Here’s the crunch: journalists running their own websites, whether they’re hyperlocal blogs,  online magazines or video sites are getting it wrong. They think there’s only one way to make money from a website – advertising. It’s how newspapers do it, so why should they think any different?

Actually, running a website for profit isn’t about building an audience of millions and raking in the ad revenue. For most of us, even the top niche bloggers, your audience will be in the thousands, not the millions. And that just doesn’t pay.

Doing it right

I was kindly invited to speak London’s prestigious Frontline Club this week, on how to make it as a freelancer in the modern age. Speaking alongside me was the inspiring Deborah Bonello, a journalist who actually has made money from her website, without using ad revenue at all.

In 2007, realising she wasn’t doing the journalism she dreamed of, she packed her bags and moved to Mexico, to carry out what she called “an experiment in digital journalism”. She set up MexicoReporter.com, a website which would be the foundation of her business. Starting life as a free wordpress blog (like this one) Deborah spent months filling it with content, covering stories all over the country.

It became hugely popular with the English speaking expats in Mexico, of which Deborah estimated there are more than a million from the USA alone.

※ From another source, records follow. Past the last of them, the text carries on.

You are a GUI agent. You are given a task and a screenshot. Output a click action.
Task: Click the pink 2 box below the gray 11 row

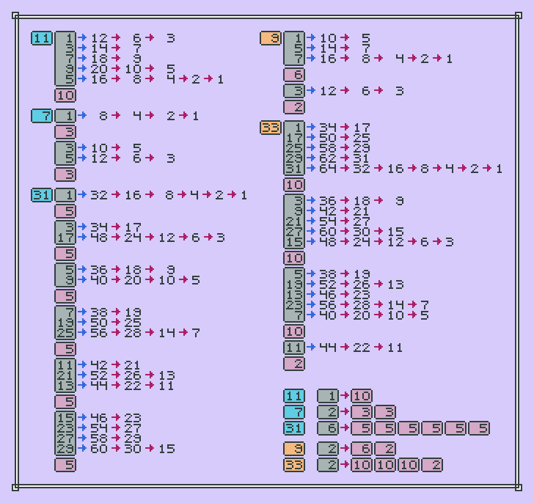[x=294, y=364]
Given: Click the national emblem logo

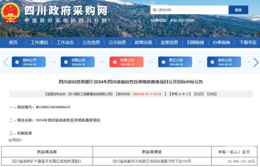Looking at the screenshot, I should pos(11,13).
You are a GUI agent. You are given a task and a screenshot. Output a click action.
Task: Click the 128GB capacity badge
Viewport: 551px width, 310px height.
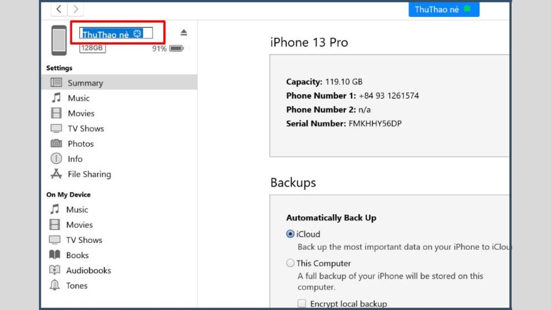coord(92,48)
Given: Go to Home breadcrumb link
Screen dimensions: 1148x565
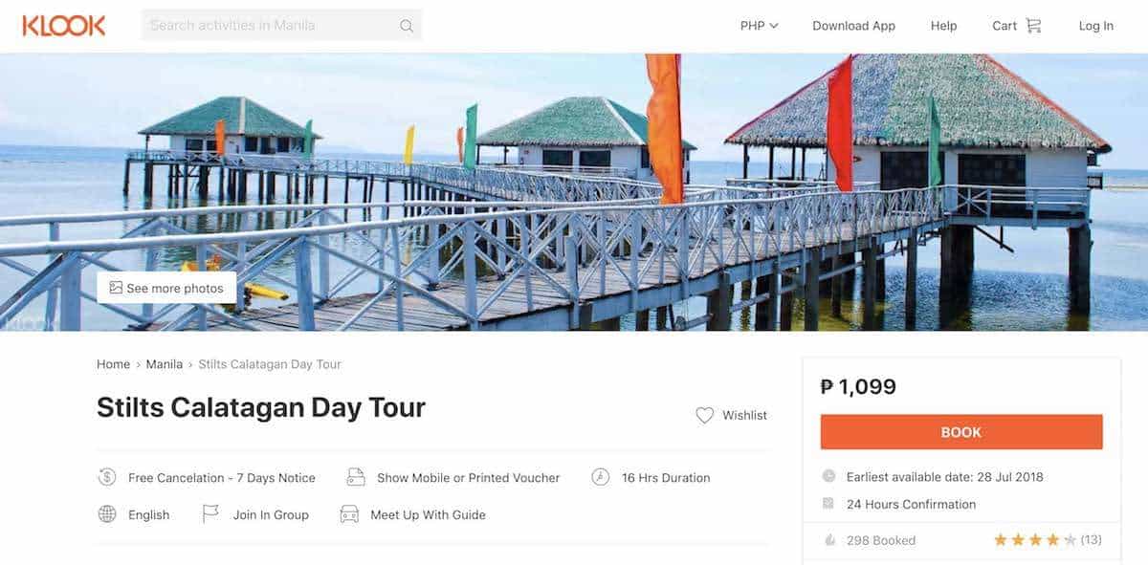Looking at the screenshot, I should point(113,364).
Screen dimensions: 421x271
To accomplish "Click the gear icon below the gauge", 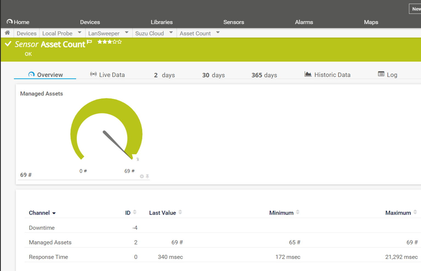I will 142,176.
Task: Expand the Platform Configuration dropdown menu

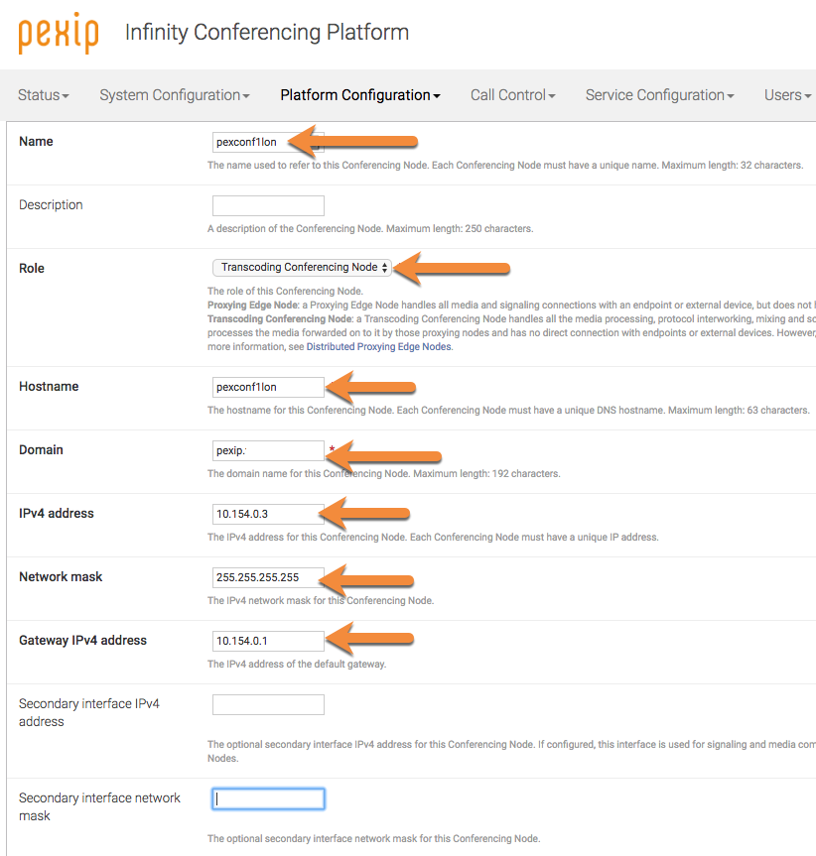Action: 360,95
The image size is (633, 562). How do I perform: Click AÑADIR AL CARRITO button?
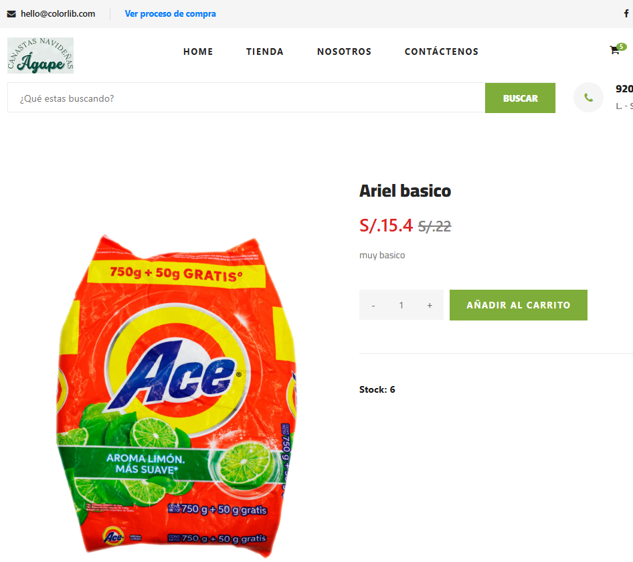click(x=518, y=305)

If you ask Deborah how much she made from ad revenue, chances are the amount would be small. But if you ask her how much her website has made her: she’d answer ‘a lot’. By putting loads of free content online she had a strong portfolio to show editors when she approached them with stories. Before long she was getting commissions, and shortly after a retainer from the LA Times.

Now based in London, she’s landed a great gig with the Financial Times. In other words, her website has made her thousands.

And it’s likely she wouldn’t have had the same luck without MexicoReporter.com.

How to really make money from your website

The secret is this: your website is a vehicle for making money elsewhere, not an automatic money making machine on its own.

01. promotion: keep your website regularly updated with examples of your work. And keep producing content, even if it’s without a commission. It pays dividends when you’re offered work or a job off the back of your portfolio. Deborah’s work came because she updated MexicoReporter.com even though she had no-one to pitch to.

02. expertise: maintain a targeted, well promoted, blog which establishes you as an expert in your field. The money comes when you’re offered work because you can prove you know what you’re talking about. I have become both a lecturer and a trainer because of this blog, for example.

03. affiliate: be clever with your links. Affiliate links are dedicated hyperlinks to a product which give you a cut of the money if that product is sold. Reviewing a book, CD or anything else available on Amazon.com? Use an affiliate link to share the revenue. Many companies offer affiliate deals to bloggers.

04. sell: use your website as a vehicle to sell products, targeted around your niche. If you specialise in a certain type of journalism, or Google Analytics tells you your audience are a certain type of person, can you create an online store so they buy direct from you? Tracey Boyer has opened a store on her blog Innovative Interactivity with just that in mind, and Media Storm run a store too.

05. and yes, adverts: but you can be clever with adverts too. The UK based service Addiply created by Rick Waghorn solves some of the problems with Google Ads by offering locally targeted adverts for local based websites. Local bloggers say it’s bringing in results.

A combination of two or more of these things could bring in more money than the Google Ads cheque could. If more journalists looked beyond advertising as their sole business model, we’d move so much faster towards a financial base for the future of journalism.